(Input for this task begins)

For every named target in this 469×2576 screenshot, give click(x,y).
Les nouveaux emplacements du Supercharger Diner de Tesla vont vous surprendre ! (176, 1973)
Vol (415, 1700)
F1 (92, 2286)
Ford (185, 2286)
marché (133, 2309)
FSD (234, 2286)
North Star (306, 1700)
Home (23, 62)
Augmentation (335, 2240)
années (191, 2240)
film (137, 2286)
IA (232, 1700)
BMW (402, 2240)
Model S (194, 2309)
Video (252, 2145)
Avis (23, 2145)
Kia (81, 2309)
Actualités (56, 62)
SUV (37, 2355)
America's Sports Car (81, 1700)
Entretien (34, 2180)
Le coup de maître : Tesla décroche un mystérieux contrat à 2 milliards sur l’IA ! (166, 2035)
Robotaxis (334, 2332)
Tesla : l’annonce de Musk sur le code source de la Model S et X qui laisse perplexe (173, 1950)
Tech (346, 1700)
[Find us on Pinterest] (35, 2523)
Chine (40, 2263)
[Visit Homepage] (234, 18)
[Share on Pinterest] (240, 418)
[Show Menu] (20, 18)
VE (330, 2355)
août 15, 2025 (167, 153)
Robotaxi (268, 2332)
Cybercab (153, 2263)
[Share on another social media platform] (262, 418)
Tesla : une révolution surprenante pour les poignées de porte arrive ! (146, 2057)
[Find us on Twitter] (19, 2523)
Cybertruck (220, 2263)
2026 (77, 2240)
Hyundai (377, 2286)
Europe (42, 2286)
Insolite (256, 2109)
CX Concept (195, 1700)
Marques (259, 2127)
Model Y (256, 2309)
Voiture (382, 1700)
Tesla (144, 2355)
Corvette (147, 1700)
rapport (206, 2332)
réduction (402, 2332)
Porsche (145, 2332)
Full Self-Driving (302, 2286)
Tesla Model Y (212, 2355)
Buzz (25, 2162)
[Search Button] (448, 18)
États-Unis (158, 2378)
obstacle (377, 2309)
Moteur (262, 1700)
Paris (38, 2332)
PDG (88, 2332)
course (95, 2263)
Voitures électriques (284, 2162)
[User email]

(Input for this task ends)

*Required action*:
Return every line of the material in which the word "Share" is found.

*Written response*:
[Share on Pinterest] (240, 418)
[Share on another social media platform] (262, 418)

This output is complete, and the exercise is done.